The Ultimax 100 is chambered for the 5.56x45mm NATO standard cartridge and can fire from a standard 20- or 30-round STANAG curved magazine or a 100-round Beta C-Mag ammunition drum. The weapon is gas-operated with a rotating bolt action. Weight of the system is approximately 10.5lbs, varying only slightly between variants in the series. The machine gun fields a running length of about 1,030mm and made shorter by having its detachable buttstock removed. The standard barrel length measures in at 508mm (20 inches) while the "short" barrel is just 330mm (13 inches) - either is of the "quick change" type and sports a flash hider and support for grenade launching. The shortened barrel form is optimal for special forces operatives or paratrooper elements where portability is key to equipment. Muzzle velocity is rated at about 3,100 feet per second depending on cartridge utilized - either the M193 or the SS109/M855 series. Sights consist of a fully-adjustable rear aperture tangent leaf sight (windage) coupled with an adjustable front post (windage and elevation) and accuracy is further facilitated by way of a bipod fitted ahead of the forend and a foregrip under the barrel housing. Each barrel retains its own respective front sight meaning that the barrels can be fine-tuned ("zeroed") to the individual weapon. Rate-of-fire is listed between 400 and 600 rounds per minute, a rather low rate when compared to other weapons of this class though due to the use of a patented "constant recoil" system that keeps weapon "jump" to a bare minimum. The cocking handle is fitted to the upper left side of the body near the pistol grip.

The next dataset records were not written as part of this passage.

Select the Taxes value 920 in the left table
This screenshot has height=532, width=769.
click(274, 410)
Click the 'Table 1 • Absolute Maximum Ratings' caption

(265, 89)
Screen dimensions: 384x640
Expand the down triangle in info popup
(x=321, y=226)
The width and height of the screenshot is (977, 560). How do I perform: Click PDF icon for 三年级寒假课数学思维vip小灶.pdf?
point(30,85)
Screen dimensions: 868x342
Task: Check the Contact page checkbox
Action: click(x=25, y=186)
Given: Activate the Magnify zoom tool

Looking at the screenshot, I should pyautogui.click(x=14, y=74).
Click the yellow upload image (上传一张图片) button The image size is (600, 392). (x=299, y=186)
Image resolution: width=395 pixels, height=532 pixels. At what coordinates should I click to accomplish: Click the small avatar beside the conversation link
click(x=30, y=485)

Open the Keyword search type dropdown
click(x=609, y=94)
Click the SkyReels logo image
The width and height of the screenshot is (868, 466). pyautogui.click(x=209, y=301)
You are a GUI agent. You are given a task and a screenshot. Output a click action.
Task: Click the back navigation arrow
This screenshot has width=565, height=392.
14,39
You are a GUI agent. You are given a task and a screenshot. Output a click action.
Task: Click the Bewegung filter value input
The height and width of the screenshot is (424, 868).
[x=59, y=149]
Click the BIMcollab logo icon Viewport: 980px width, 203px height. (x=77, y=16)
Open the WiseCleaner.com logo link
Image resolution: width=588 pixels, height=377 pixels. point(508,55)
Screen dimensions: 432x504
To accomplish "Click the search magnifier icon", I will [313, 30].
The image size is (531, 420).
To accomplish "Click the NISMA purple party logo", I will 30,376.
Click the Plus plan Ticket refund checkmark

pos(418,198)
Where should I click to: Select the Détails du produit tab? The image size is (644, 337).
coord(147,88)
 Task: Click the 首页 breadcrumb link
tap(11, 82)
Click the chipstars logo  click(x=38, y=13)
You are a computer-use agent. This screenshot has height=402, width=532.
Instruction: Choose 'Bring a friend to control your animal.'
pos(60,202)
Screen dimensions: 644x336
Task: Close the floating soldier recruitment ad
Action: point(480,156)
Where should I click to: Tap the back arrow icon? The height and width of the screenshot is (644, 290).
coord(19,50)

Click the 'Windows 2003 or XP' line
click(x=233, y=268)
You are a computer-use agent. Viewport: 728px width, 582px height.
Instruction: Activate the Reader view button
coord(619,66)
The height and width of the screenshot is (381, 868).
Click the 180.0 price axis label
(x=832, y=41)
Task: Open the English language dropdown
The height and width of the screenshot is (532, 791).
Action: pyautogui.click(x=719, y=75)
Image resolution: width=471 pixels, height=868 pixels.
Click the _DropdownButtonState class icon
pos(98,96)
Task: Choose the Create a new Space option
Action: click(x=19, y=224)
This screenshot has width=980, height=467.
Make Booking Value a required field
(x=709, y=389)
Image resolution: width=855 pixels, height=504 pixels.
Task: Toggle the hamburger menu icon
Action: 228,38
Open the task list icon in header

The Ultimax 100 has since been developed into five distinct variants, or "marks". The Mark I designation was used to define the preproduction models with quick-change barrels. Mark II forms were given fixed barrel assemblies. Both the Mark I and Mark II featured their carrying handles at the midway point of the receiver. Mark III variants featured quick-change barrels in a standard and short/compact barrel length, the latter for improved portability. The Mark IV was a proposed development for the United States Marine Corps specifically during the Infantry Automatic Rifle Program competition. A revised fire selector was instituted but the USMC elected to go in a different direction. The Mark V became a modernized version of the abandoned Mark IV and revised with a folding buttstock, support for the M16-style STANAG magazine or drum and a Picatinny-style accessories rail system. By this point, the Ultimax 100 has also been modified for firing from vehicle mounts.
The Ultimax 100 is currently in use by the forces of Singapore, Brunei, Croatia, Indonesia, Peru, Philippines, Slovenia and Zimbabwe. The weapon has seen extensive action in campaigns across the former Yugoslavia, Indonesia, Philippines, the Fijian coup, Afghanistan and the Sri Lankan Civil War.
CIS marketed the Ultimax 100 under the claim that it was "...the lightest of all light machine guns designed at the outset for one-man operation."